▸ TASK DIRECTIONS: Your answer must be the lines from the one containing "How do I perform: Click" through the last line of the records below, copied exactly, with the pictures left out.

Dataset entries

[Start of Attachment]

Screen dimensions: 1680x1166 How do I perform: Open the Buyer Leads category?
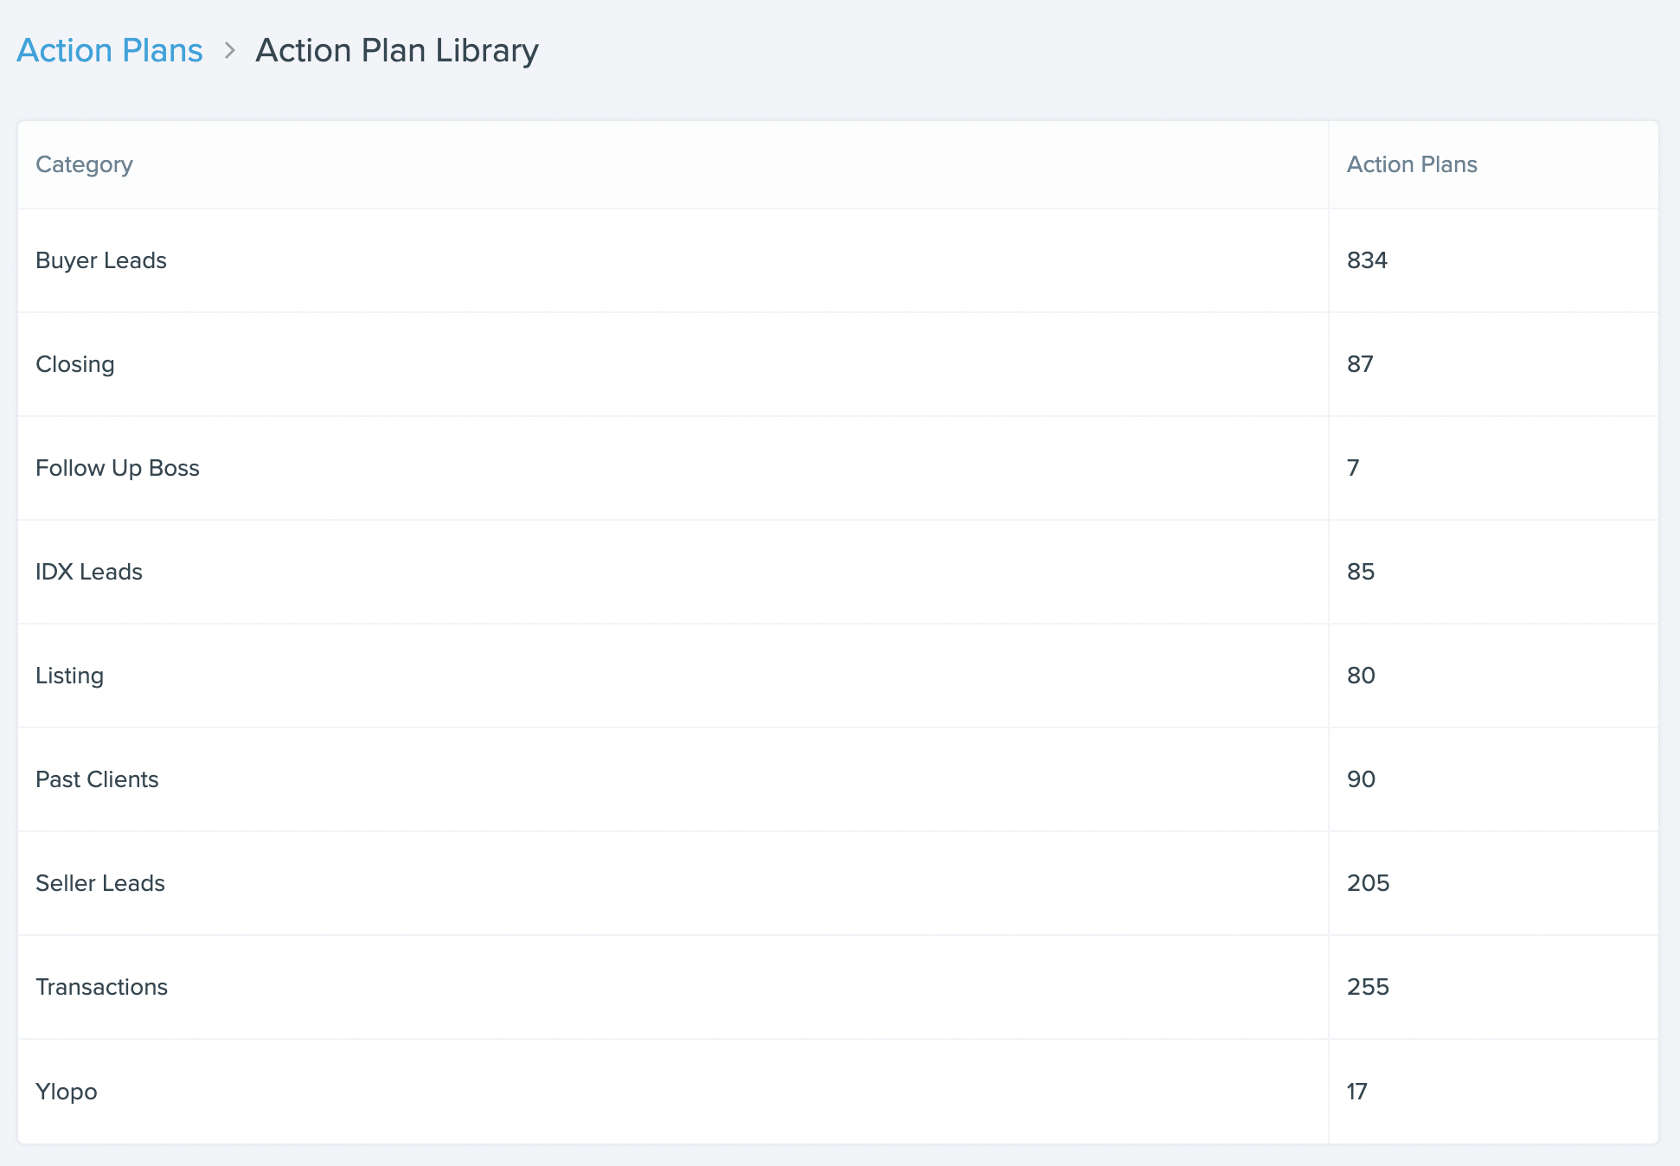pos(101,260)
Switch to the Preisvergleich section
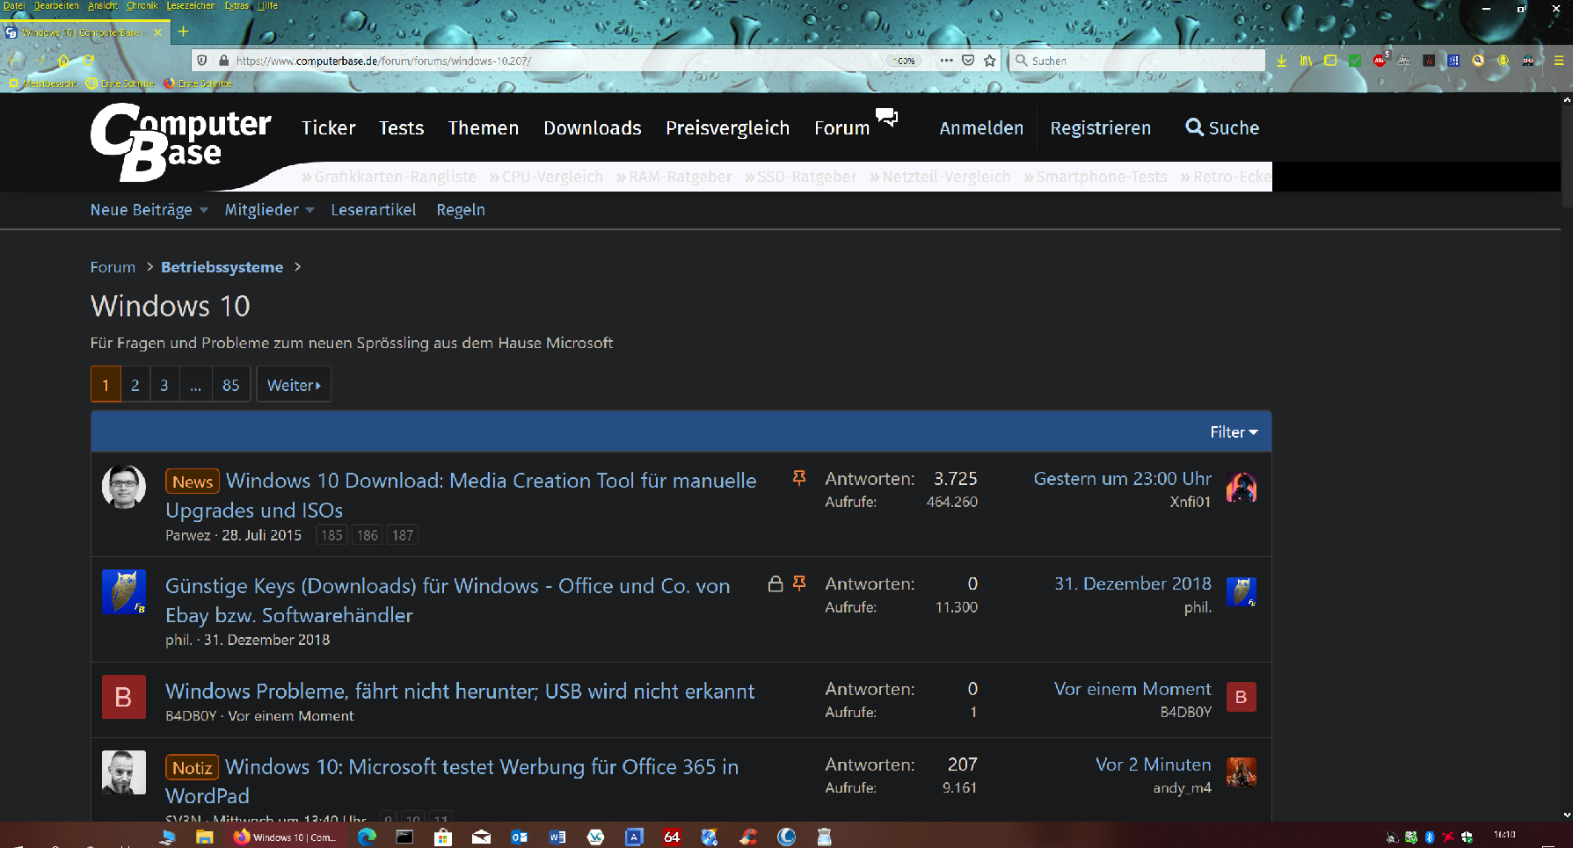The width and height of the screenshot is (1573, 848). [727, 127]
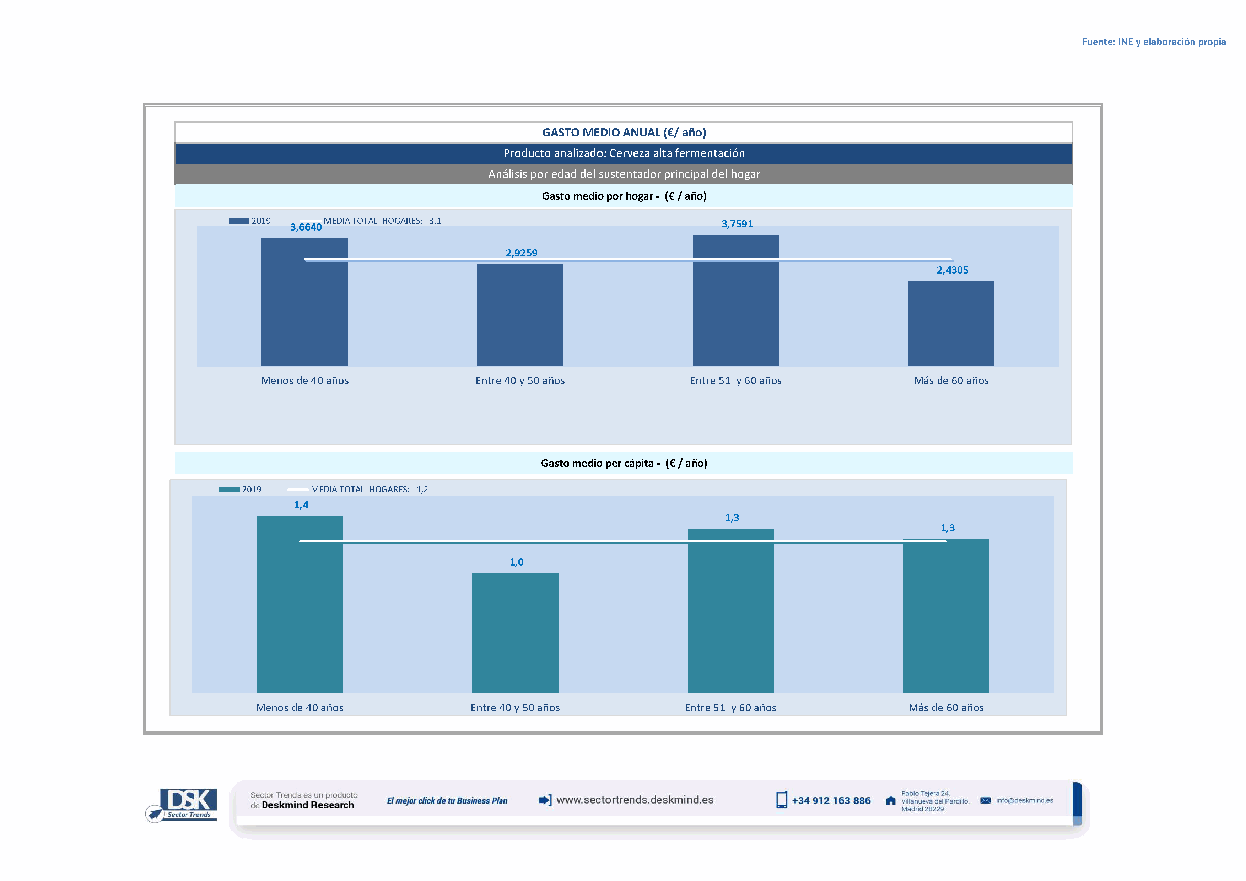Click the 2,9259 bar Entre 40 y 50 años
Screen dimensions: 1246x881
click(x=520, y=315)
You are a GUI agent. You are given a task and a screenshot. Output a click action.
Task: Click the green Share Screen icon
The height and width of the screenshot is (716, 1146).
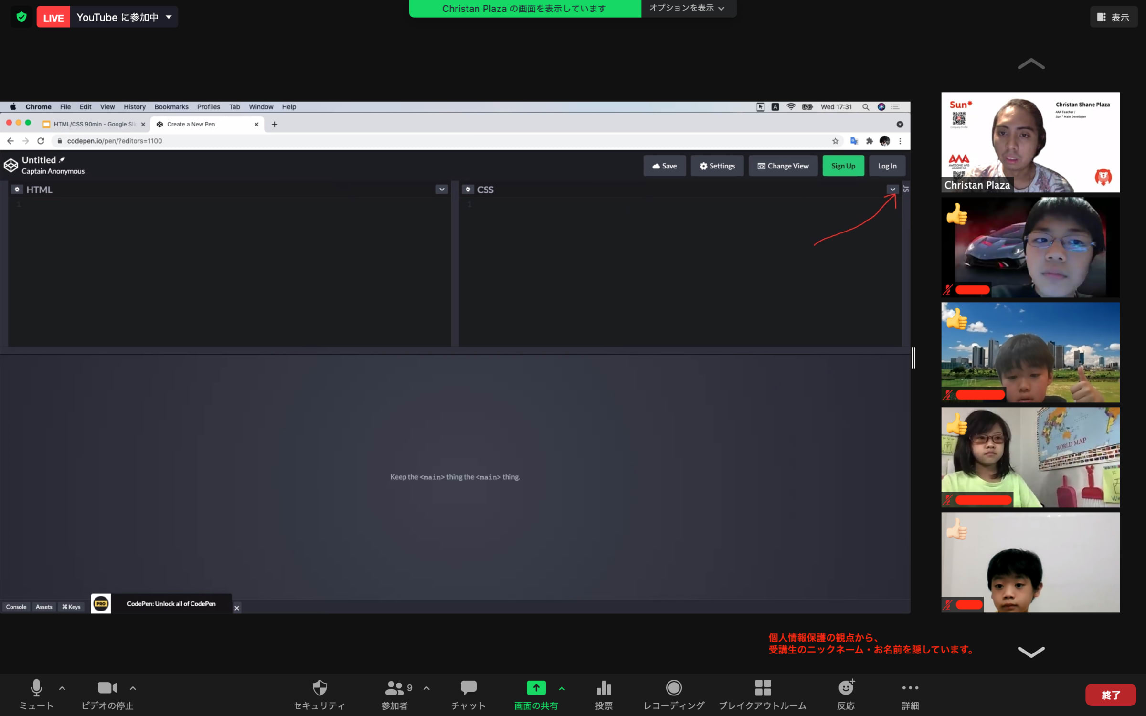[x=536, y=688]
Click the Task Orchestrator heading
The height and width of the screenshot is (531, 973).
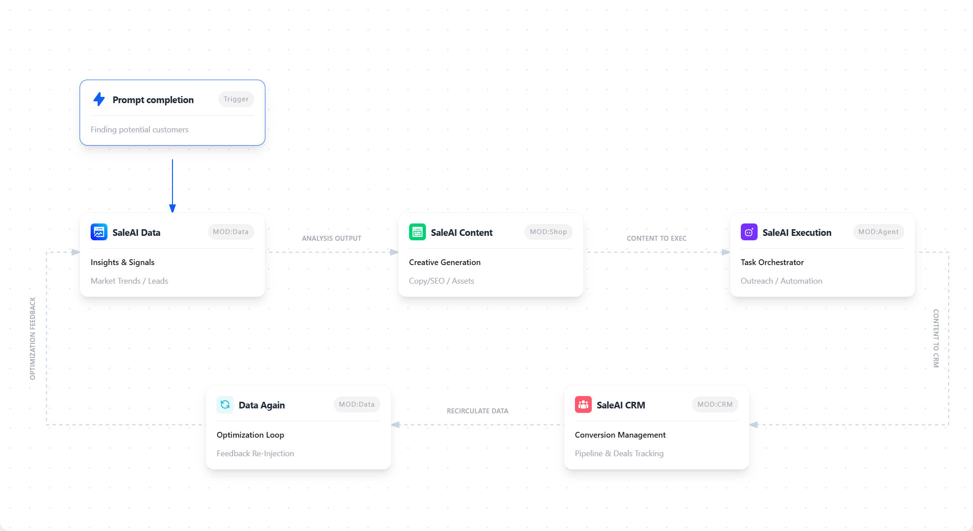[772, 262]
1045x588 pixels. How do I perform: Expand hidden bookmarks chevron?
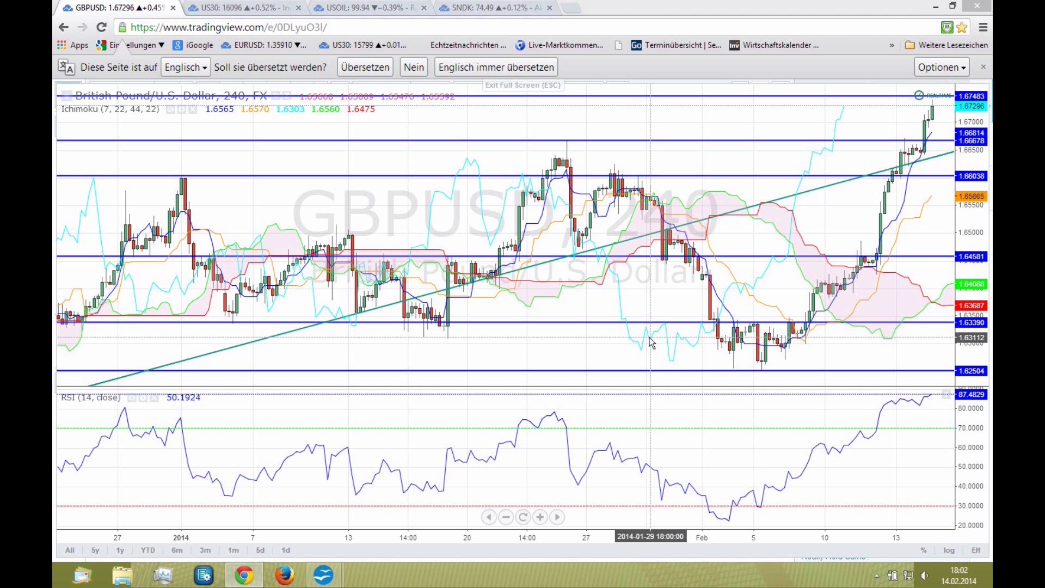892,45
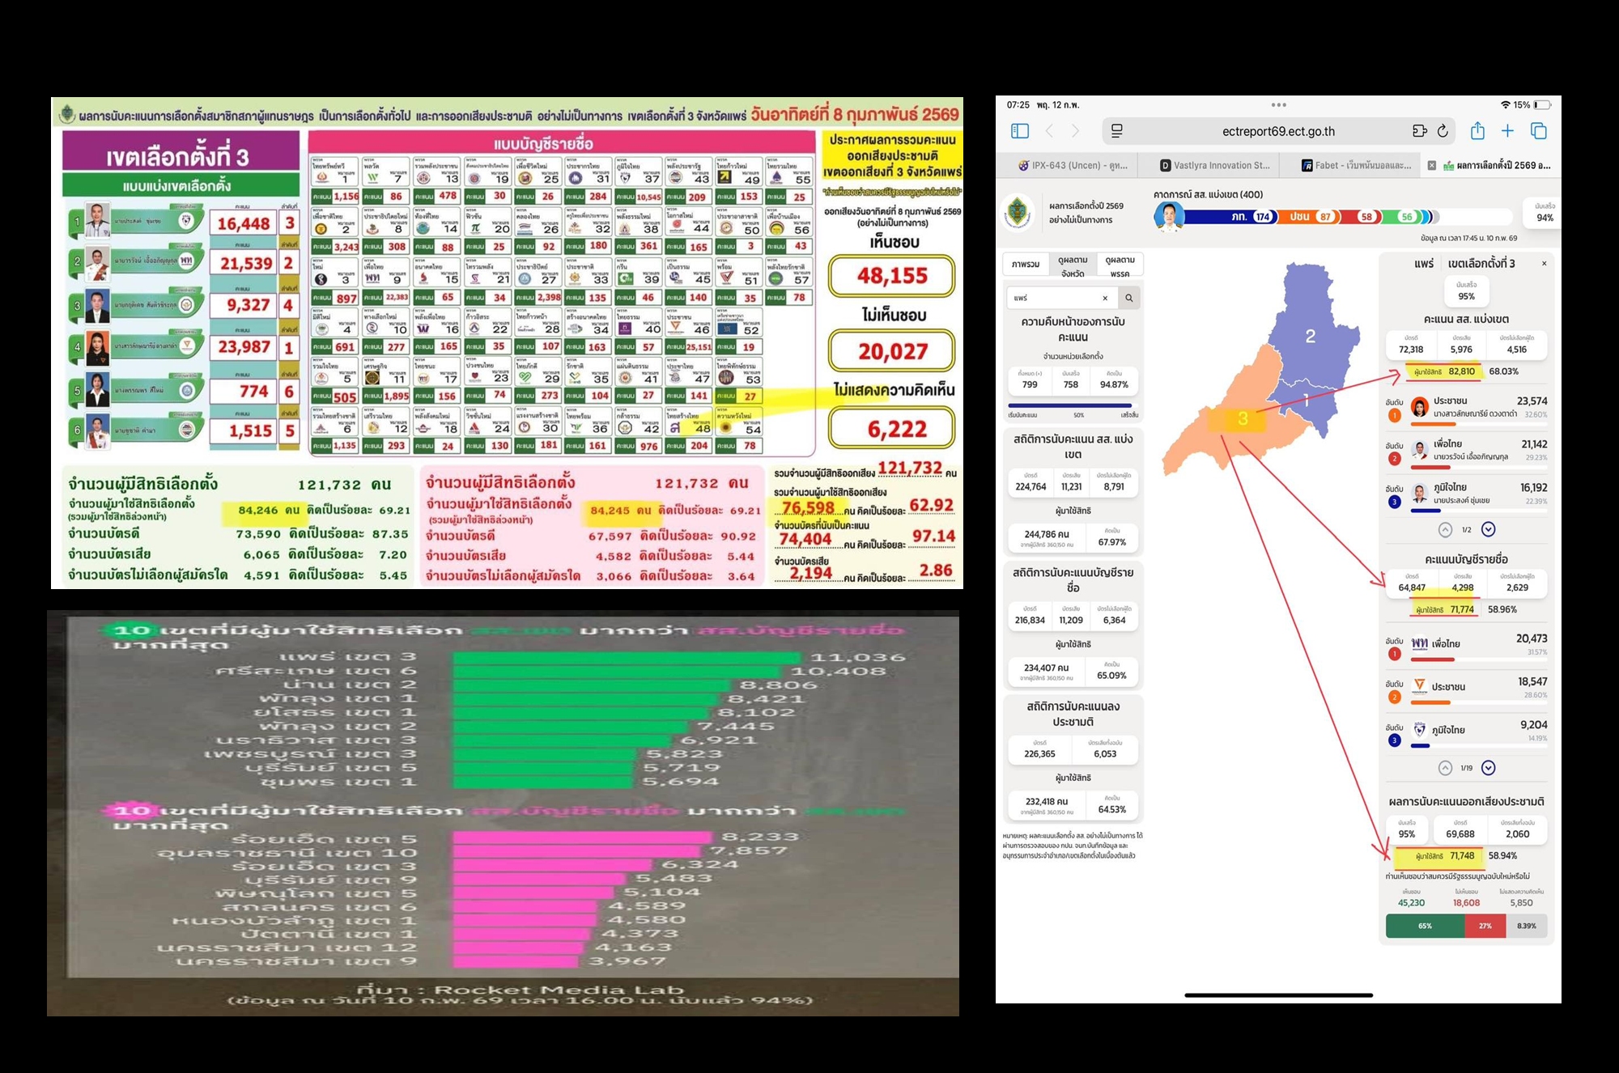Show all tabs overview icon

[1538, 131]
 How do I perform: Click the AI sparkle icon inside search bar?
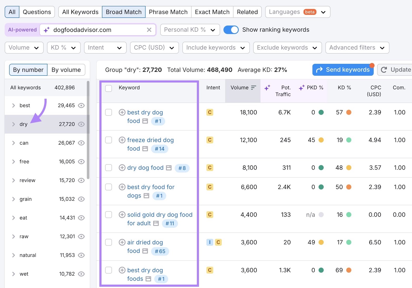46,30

[End of Attachment]

▸ RESPONSE TO THE TASK:
 How do I perform: Click the AI sparkle icon inside search bar?
46,30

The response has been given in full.